- USB cover
- Directed by: K.K. Singh
- Written by: K.K. Singh
- Produced by: K.K. Singh Babu Latiwala
- Starring: Salman Khan Divya Dutta Atul Agnihotri Akhilendra Mishra
- Cinematography: Sanjay Malvankar
- Edited by: Kuku - Cuckoo
- Music by: Aadesh Shrivastava
- Production company: BK Combines
- Distributed by: Bombino Video
- Release date: 29 September 1995;
- Running time: 166 minutes
- Country: India
- Language: Hindi
- Budget: ₹3.75 crore
- Box office: ₹8.60 crore

= Veergati =

Veergati (Martyrdom) is a 1995 Indian Hindi-language action film written, produced and directed by K.K Singh, starring Salman Khan, Atul Agnihotri, Divya Dutta and Akhilendra Mishra. This film is only film of Pooja Dadwal. Upon release the film received negative reviews mostly for its action, and underperformed at box office, but had a successful DVD release.

==Plot==

Hawaldar finds an abandoned newborn baby boy in the gutter of Kamathipura, a red light area of Mumbai. A prostitute, meanwhile gave birth to another baby boy. She decides to educate him and requests Hawaldar to give him a father's name. Hawaldar's wife does not accept the child and leaves for her parents home. Hawaldar adopts the child and names him Ajay while the prostitute's son is named Shlok. Both are admitted to School and become friends. Shlok does well in studies whereas Ajay takes up gambling. Shlok falls in love with Pooja, daughter of J.K - a millionaire. Ajay does not believe in love and is a cynic. Havaldar tries his best to get Ajay a job, but Ajay finds it difficult to work in a corrupt society. Ekka Seth is a terror in the prostitutes' basti, he exploits the innocent girls and forces them into prostitution. Shlok graduates and completes his M.B.A. Ajay wins a crore rupees in gambling and encourages Shlok to pursue his project. Ekka and his men abduct and kill Hawaldar's daughter, Sandhya. Ajay decides to avenge this and proceeds to kill Ekka's men and frees the sex workers from his clutches. He then takes on Ekka and manages to kill him, but is grievously injured in the fight. The final scene shows Ajay dying in front of Shlok after burning Ekka alive and attaining martyrdom.

- **GIVEN DATA**
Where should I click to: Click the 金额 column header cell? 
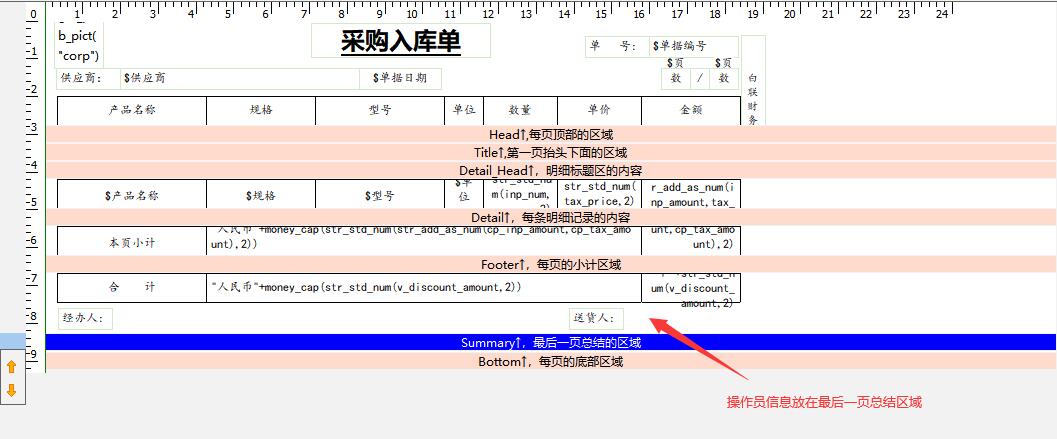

- **INSTRUCTION A**
In the Veergati page, how would you put "Shlok does well in studies whereas Ajay takes up gambling." into French?
- **INSTRUCTION B**
Copy the passage of the Veergati page between "Veergati (Martyrdom) is" and "successful DVD release.", inclusive.

- **WRITTEN ANSWER A**
Shlok réussit bien ses études, tandis qu'Ajay se met au jeu.

- **WRITTEN ANSWER B**
Veergati (Martyrdom) is a 1995 Indian Hindi-language action film written, produced and directed by K.K Singh, starring Salman Khan, Atul Agnihotri, Divya Dutta and Akhilendra Mishra. This film is only film of Pooja Dadwal. Upon release the film received negative reviews mostly for its action, and underperformed at box office, but had a successful DVD release.